What he didn’t understand was that this wasn’t just the first time I was seeing a penis in person — it was literally my first time ever seeing a penis at all. I never had a real sexual education class or even a basic anatomy lesson.

The closest I ever got to sex ed was in sixth grade, when we watched a video that explained what we should do if an adult touched us in a place that made us uncomfortable.

Here’s a testament to my total lack of sex education: Once, about four months into my high school relationship, some pre-ejaculate got on my denim shorts, and I was convinced that I could get pregnant from it. I made my boyfriend go with me to get the Plan B pill, because I’d never learned what could actually get me pregnant.

Although I was slowly starting to explore my sexuality with my boyfriend, I really had no idea what I was doing.

The truth is, even though I was probably afraid of penises most of all, I was still pretty terrified of bodies in general at that point, including my own. I’d never even seen my own vagina. If I couldn’t handle exploring my own body, there was never really any chance that I was ready to explore someone else’s.

But in college, when I started becoming more adventurous, I began to understand bodies more. I pulled out the old hand mirror and shoved it between my legs to take a good, long look at what was going on down there.

Gradually, I began to explore porn more, too. I would incrementally watch a minute or two more of the porno my ex had sent me all those years ago over the course of several weeks.

My freshman year of college, the resident assistants at Foothill hosted a “Porn and Sushi” event as part of their Sex and Sexuality Week. There, I learned about Edward Frenkel’s erotic film and about Belle Knox, the famous American porn star. I found Knox on Pornhub later that night and have been enjoying a healthy dose of watching the bump and grind ever since.

I tended to view the same video multiple times in order to really get comfortable with what I was seeing. Eventually, that led me to branch out to viewing similar videos. Then I began expanding my horizons, encouraging myself to watch more diverse depictions of sex — or as diverse as can be found on free sites such as Pornhub, anyway.

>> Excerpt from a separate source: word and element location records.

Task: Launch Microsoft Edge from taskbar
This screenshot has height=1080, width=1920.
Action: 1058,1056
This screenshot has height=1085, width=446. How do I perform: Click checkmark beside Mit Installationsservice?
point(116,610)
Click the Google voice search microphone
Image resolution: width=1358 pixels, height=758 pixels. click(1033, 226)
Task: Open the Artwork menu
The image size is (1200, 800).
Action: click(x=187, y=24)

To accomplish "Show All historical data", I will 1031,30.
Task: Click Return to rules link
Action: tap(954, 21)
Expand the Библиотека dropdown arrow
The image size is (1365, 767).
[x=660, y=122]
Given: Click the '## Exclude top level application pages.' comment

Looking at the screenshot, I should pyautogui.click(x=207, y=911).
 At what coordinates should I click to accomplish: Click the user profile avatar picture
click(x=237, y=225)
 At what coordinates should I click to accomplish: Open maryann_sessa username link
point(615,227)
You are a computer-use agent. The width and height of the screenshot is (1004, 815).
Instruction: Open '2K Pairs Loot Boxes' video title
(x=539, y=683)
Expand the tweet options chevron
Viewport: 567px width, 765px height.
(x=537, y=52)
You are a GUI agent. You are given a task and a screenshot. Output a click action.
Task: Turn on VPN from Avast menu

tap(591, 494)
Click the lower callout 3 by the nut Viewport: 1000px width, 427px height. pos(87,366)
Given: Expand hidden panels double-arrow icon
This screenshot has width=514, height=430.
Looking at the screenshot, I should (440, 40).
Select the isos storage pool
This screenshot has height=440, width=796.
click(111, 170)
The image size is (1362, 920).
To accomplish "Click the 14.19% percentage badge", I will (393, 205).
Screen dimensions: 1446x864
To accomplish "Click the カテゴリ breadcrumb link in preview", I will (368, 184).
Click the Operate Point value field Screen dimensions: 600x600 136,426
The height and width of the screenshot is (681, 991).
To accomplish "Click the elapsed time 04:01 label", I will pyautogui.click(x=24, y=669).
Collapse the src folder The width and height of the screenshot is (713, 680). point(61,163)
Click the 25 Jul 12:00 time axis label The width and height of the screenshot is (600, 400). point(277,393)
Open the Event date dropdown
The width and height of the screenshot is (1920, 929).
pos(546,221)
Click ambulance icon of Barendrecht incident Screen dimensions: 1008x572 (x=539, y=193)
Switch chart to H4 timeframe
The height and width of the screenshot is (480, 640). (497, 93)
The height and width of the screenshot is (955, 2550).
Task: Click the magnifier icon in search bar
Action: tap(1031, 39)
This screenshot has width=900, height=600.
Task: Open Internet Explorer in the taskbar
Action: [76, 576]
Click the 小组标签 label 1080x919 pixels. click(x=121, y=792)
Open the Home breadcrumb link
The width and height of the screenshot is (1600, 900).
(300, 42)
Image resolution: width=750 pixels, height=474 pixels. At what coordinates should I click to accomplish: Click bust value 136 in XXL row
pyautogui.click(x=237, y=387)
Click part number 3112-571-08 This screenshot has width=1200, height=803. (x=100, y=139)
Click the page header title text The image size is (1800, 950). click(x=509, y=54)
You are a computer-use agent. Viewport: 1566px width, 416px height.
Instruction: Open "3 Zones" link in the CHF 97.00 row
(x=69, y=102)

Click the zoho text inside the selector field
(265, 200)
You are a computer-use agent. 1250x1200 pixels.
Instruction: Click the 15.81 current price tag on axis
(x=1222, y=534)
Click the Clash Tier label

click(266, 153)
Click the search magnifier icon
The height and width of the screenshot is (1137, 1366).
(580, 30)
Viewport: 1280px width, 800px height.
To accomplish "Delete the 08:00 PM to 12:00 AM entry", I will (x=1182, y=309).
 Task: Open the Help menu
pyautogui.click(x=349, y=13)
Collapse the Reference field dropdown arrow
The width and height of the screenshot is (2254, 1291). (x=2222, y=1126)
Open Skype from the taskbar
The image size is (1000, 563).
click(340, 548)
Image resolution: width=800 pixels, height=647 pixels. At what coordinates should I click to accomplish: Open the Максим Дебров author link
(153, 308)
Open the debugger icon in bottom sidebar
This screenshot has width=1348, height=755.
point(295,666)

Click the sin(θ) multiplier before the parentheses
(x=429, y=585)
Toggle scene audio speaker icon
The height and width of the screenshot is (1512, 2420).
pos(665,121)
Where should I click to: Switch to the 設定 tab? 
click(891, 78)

Although I appreciate the fact that viewing porn helped me to become more comfortable with sex, I realize it wasn’t the most accurate method to educate myself about it. For me, watching porn was about becoming more accepting of all of the things that our bodies do for us — not about sex education.

But I always tried to be critical of my own consumption. Porn can be wildly unrealistic and problematic in its depictions, particularly when it comes to representing various minority groups, which are often fetishized in porn.

Even though you might not want to think about it as you’re in the middle of getting yourself off, it’s really important to consider the validity of what you’re seeing.

Nevertheless, by watching real bodies in action and supplementing the fiction with actual fact from verified sex education resources, I grew to approach other bodies with acceptance. Now, I revel in all of the details of sex and cherish the bodies that enable it.

When it comes to sex, as with most things, knowledge is power. Without any, I felt lost and stuck. I couldn’t make decisions because I wasn’t sure how to make them in ways that made me feel safe.

It’s crucial to educate people about their sexual natures so that they can feel empowered in their sexualities. Now that I do, I can fully enjoy all of the sights, smells, sounds, touches and tastes that are part of sex.